#### Your objective:
For the records below, report how many lines include "pixels", with no accompanying text.

Content starts

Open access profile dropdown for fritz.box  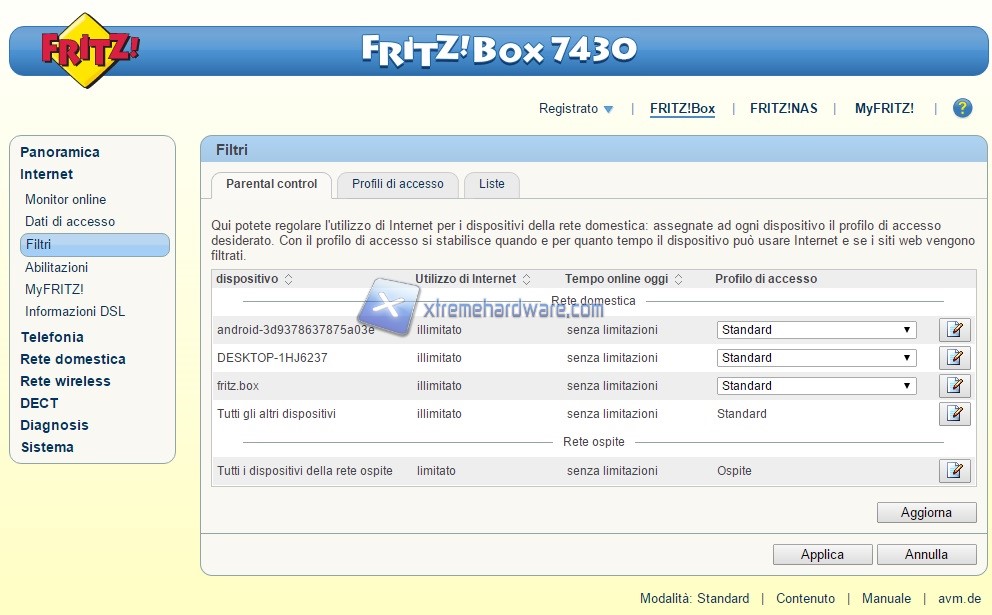click(816, 386)
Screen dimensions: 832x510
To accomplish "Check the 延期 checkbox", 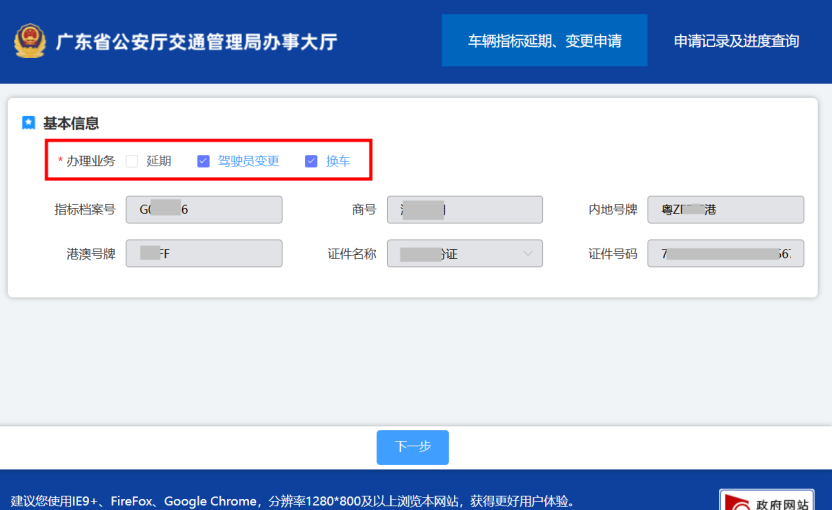I will (132, 161).
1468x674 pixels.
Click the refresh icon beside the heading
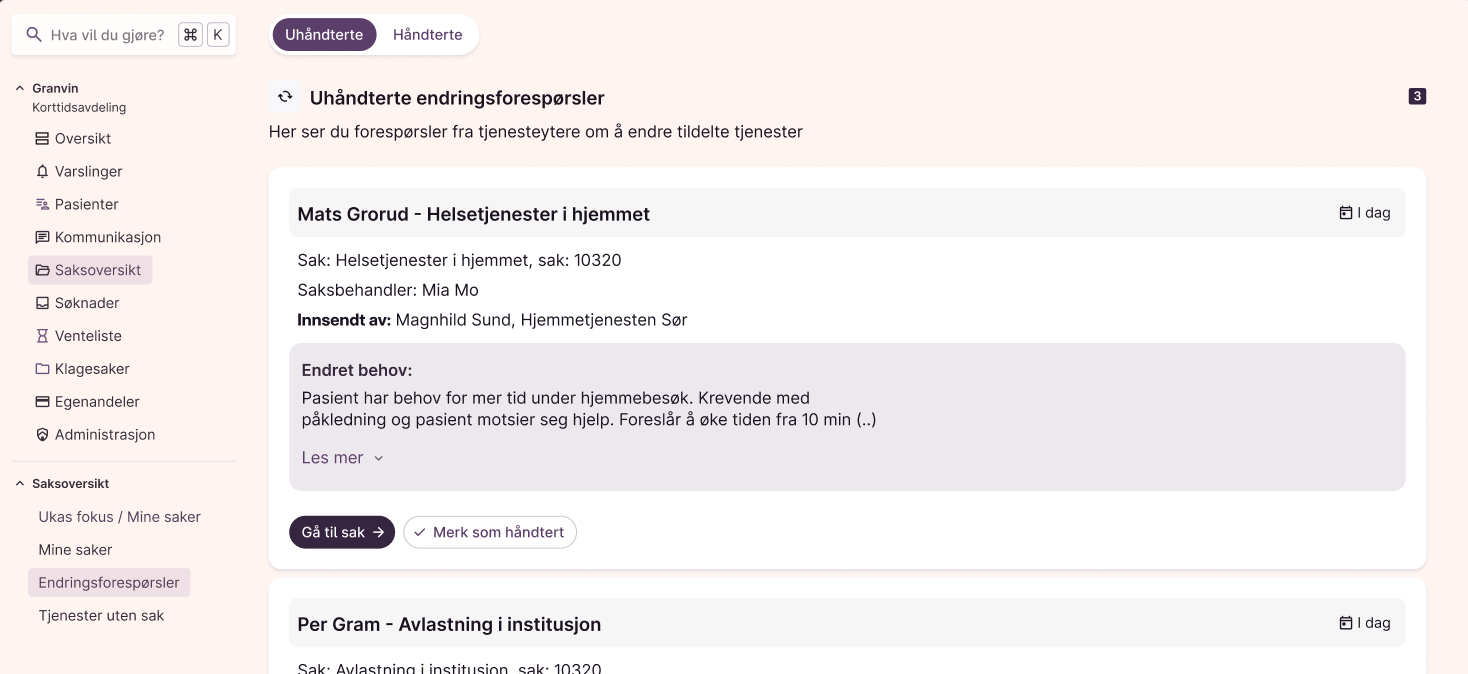285,97
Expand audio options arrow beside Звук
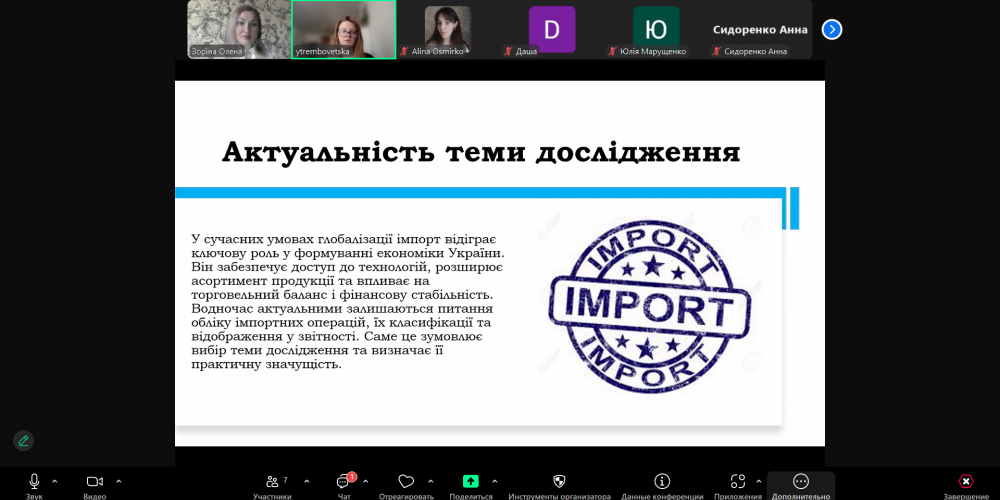The image size is (1000, 500). tap(55, 481)
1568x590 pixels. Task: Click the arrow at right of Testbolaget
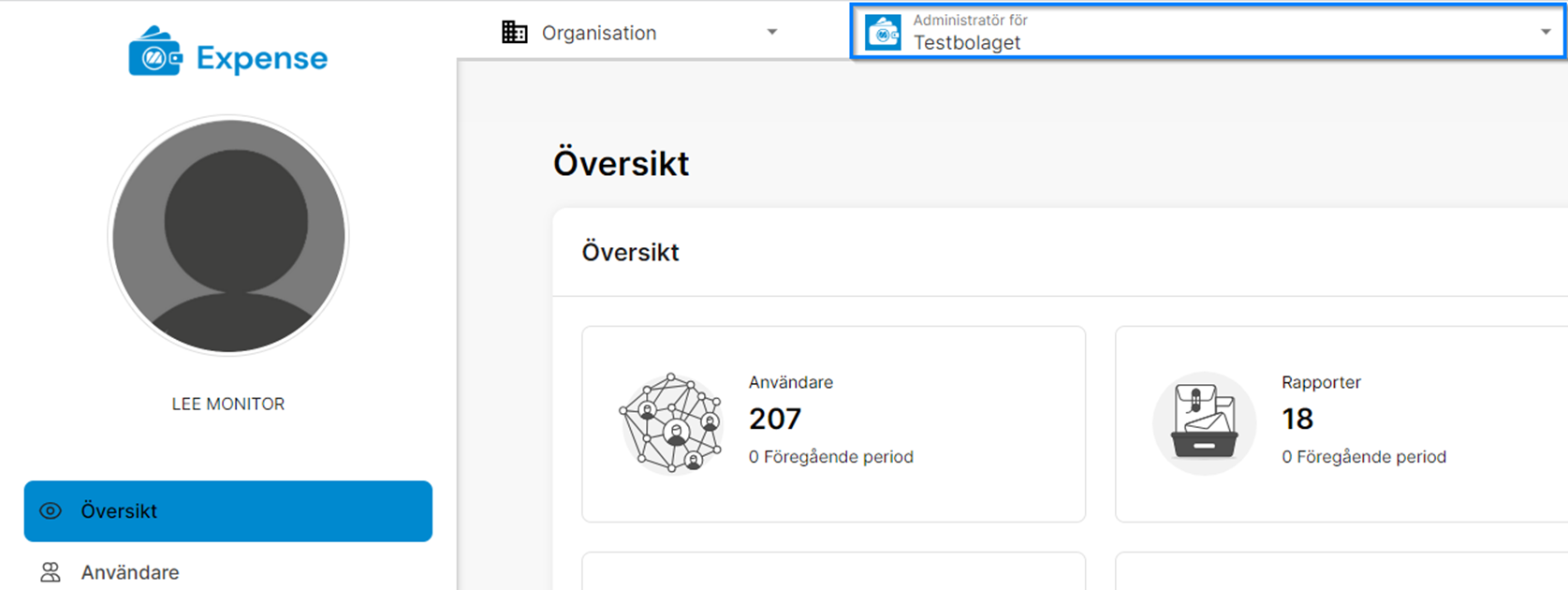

Content ends

#### Written answer:
2